Dissemination of results
Last but not least, reproducibility of scientific evidence requires that the process of producing the findings and claims is transparently reported and accessible to other researchers. However, even though transparency and openness are vital features of reproducible science, they are not practiced as widely as expected. The academic publishing system plays an important role in this phenomenon. Journals have long been prioritizing clean narratives over detailed reports of experimental and analysis workflows. The focus has clearly been taken away from technical details on the methodology when the methods section takes an ‘add on’ status and is reported after the results have been presented and the conclusions have been discussed. Over the last years, due to the increasing concern about the lack of reproducibility, efforts have been made towards different reporting standards. As of 2015, a considerable number of journals have committed to adopt Transparency and Openness Promotion (TOP) Guidelines, a set of eight standards that moves journal’s publication procedures and policies towards greater transparency and openness.
Concluding remarks
In summary, lack of reproducibility is for the most part not due to inappropriate research practices or fabrication of experimental data, but due to a number of factors, including but not limited to, insufficient statistical power, poor research practices, lack of standardization among laboratories, substandard statistical training of researchers, or failure to account for cognitive biases and lack of transparency and detailed reporting of technical details in research papers.
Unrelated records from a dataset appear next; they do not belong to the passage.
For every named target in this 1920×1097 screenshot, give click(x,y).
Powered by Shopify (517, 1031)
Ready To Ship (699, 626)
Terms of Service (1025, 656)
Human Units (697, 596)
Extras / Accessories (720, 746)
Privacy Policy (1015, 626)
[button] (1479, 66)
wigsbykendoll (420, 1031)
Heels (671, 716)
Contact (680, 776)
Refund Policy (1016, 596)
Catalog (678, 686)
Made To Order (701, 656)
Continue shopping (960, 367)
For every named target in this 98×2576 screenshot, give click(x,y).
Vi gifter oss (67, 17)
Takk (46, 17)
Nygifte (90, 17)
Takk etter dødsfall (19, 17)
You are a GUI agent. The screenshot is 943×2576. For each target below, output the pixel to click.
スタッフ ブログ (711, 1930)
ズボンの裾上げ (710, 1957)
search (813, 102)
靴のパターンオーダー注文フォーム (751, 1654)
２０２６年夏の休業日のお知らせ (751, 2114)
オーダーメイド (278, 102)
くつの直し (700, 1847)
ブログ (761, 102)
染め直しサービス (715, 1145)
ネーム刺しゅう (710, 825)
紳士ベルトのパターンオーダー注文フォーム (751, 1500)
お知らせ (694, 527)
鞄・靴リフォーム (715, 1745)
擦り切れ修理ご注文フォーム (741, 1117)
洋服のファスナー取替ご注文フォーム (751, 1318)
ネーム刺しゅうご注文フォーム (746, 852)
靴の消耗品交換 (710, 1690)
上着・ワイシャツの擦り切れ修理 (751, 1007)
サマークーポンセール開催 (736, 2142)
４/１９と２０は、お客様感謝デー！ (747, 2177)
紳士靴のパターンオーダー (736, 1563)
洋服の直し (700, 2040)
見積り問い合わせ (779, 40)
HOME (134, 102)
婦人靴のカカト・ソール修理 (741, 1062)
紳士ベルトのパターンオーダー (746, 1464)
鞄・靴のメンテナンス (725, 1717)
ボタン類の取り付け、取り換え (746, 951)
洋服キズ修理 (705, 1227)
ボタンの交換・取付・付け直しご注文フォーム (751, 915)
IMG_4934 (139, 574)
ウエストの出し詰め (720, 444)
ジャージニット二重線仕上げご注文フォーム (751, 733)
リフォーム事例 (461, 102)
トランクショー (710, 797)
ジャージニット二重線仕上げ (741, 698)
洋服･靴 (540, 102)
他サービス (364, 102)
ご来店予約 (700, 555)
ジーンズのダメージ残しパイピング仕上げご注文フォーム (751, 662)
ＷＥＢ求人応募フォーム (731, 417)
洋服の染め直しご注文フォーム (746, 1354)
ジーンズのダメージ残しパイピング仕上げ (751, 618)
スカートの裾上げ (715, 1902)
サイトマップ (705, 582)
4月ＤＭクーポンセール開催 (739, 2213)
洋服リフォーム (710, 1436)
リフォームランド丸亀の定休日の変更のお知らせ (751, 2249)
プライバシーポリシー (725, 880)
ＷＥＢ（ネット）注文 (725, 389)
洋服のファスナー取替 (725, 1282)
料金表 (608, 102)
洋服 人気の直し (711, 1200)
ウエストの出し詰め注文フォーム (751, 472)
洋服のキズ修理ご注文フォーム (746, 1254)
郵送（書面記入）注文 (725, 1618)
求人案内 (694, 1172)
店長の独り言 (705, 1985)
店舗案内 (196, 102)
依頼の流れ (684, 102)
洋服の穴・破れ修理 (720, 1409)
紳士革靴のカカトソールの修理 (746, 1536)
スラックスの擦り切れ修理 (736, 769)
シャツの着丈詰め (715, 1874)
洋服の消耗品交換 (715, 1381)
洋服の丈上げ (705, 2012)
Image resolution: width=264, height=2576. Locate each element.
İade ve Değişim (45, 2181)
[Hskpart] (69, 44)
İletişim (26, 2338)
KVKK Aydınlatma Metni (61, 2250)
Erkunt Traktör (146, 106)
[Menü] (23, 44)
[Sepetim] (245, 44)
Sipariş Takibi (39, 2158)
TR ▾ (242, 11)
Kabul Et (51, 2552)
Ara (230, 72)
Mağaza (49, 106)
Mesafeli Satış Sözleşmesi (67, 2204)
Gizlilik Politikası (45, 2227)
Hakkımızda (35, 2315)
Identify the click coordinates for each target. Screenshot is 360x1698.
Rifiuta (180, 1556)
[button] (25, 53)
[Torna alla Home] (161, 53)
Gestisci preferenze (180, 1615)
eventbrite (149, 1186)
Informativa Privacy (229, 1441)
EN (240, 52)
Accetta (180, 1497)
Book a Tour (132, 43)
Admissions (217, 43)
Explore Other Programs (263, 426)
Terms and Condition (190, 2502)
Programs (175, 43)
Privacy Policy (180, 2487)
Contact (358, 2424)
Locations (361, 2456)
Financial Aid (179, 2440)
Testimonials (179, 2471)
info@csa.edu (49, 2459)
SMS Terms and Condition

Towards more replicable data and robust scientific results, a joined effort is needed from researchers, journals and funding bodies. Firstly, researchers need to ensure that the experiments are being performed under the best possible practices. Secondly, journals need to put more emphasis on the technical aspects of the experimentation in reporting guidelines and reviewing processes. Finally, funding bodies should encourage applicants to think and report ways to assure that the proposed research will be easily reproduced. All in all, higher reproducibility is a necessity, as it will boost scientific advancement and reduce research waste.